Friday, November 1, 2013

Elbow's Revising with Feedback

In the past, when I'd seek someone to revise my paper I mainly had in mind for them to make grammatical corrections and reply with things like "oh this sentence sound a little awkward" or "maybe you could move this sentence here". Those were the main responses I expected when would pass my paper to someone to be revised. However, while studying the chapter "Revising with Feedback", I came to realize the importance of the comments from my peers not regarding the flow or my grammar, comments I often times looked over and didn't really consider. Elbow explains how when someone else is reading your paper, you should be more interested in the revisers opinion and thoughts rather than your message you where trying to deliver in you essay.

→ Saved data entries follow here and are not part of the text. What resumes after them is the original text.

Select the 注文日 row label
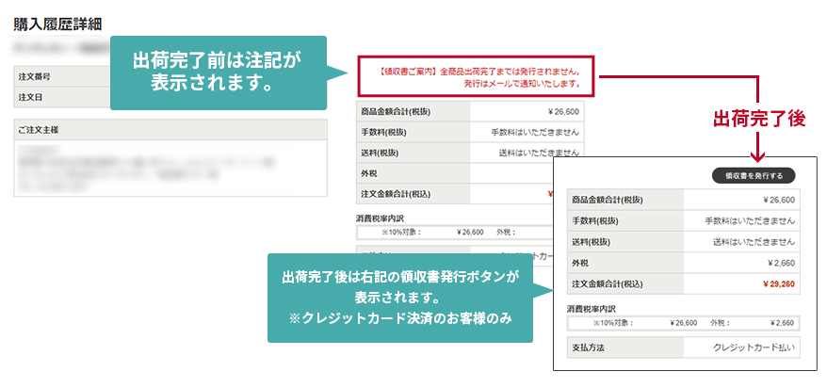The image size is (827, 388). [30, 97]
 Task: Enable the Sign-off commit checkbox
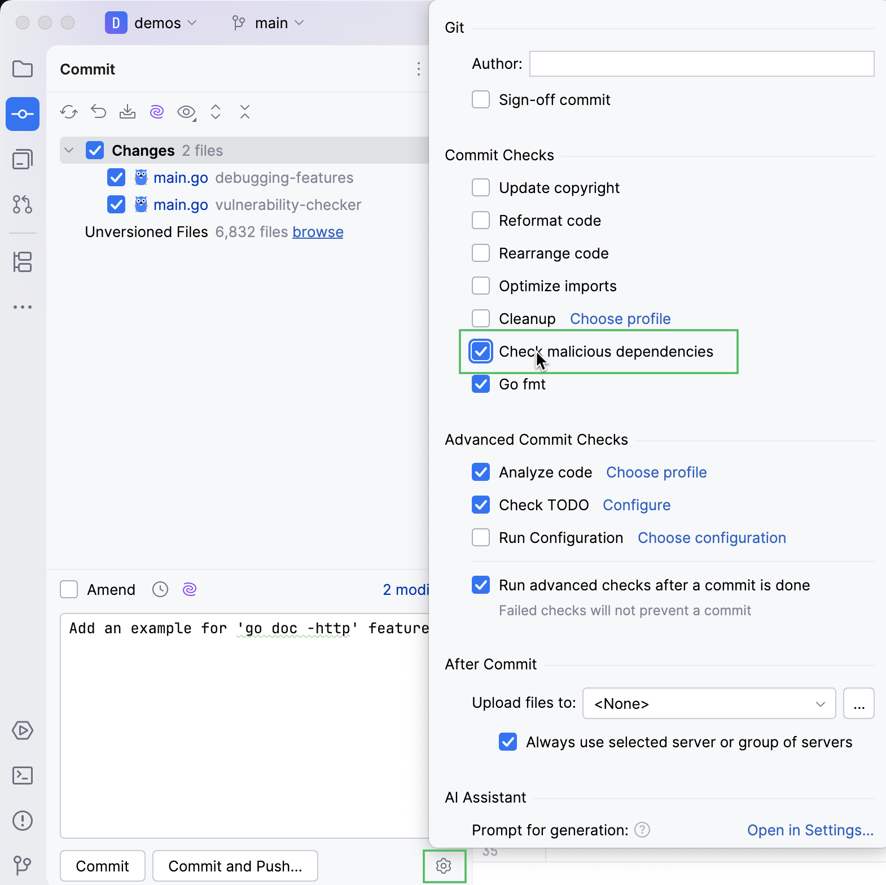pos(481,100)
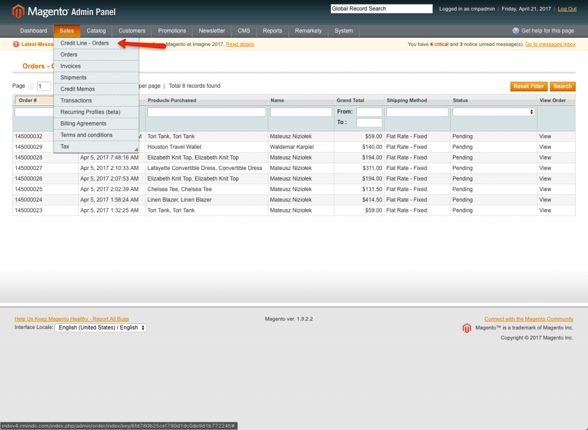Focus the Global Record Search field

tap(381, 9)
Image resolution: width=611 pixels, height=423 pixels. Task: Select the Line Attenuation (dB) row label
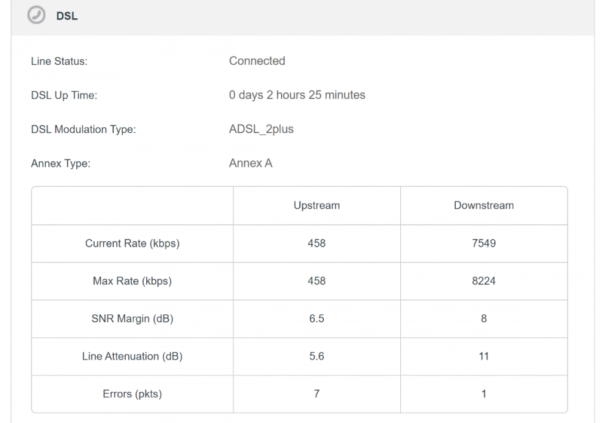132,356
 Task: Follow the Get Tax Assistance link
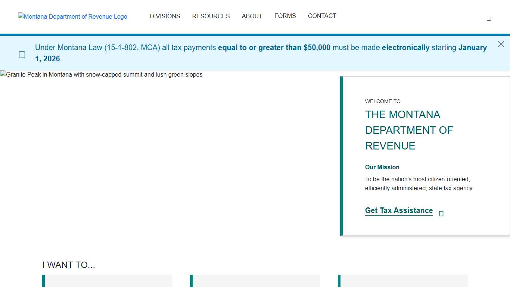coord(399,210)
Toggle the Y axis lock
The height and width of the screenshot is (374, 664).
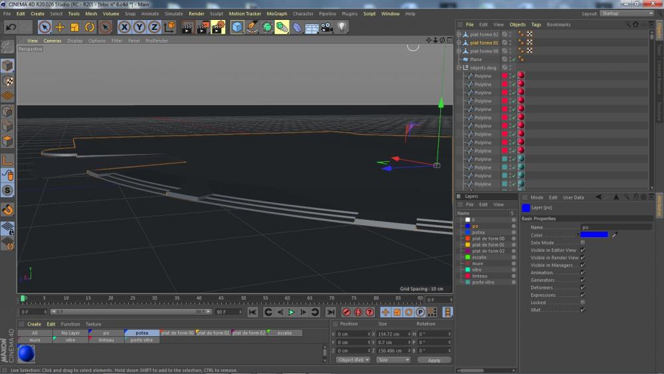pos(139,27)
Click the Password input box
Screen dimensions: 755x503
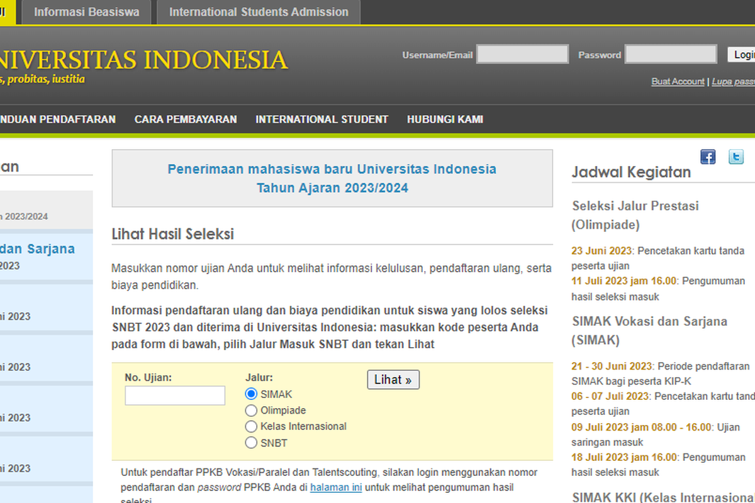coord(671,54)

 I know it sound strange not to focus on you focal message when that is the purpose of writing, but by listening to others opinions you will be able to understand how outsiders may disagree and that way you can better construct your paper to defend your message. When righting a paper, you are not only sending a message or making a statement. You are defending that this idea and the reasons behind it are comprehendible and true.

1 comment:

  1. I too thought that when i was receiving feedback i would be getting new thoughts of their point of view, A fresh pare of eyes to help me. All i got was grammar corrections. I didn't need grammar corrections. I just need you to help me reach perfect paper with all the main thoughts in the right order. while revising with feedback is great it can be a bit cheap to me anyways.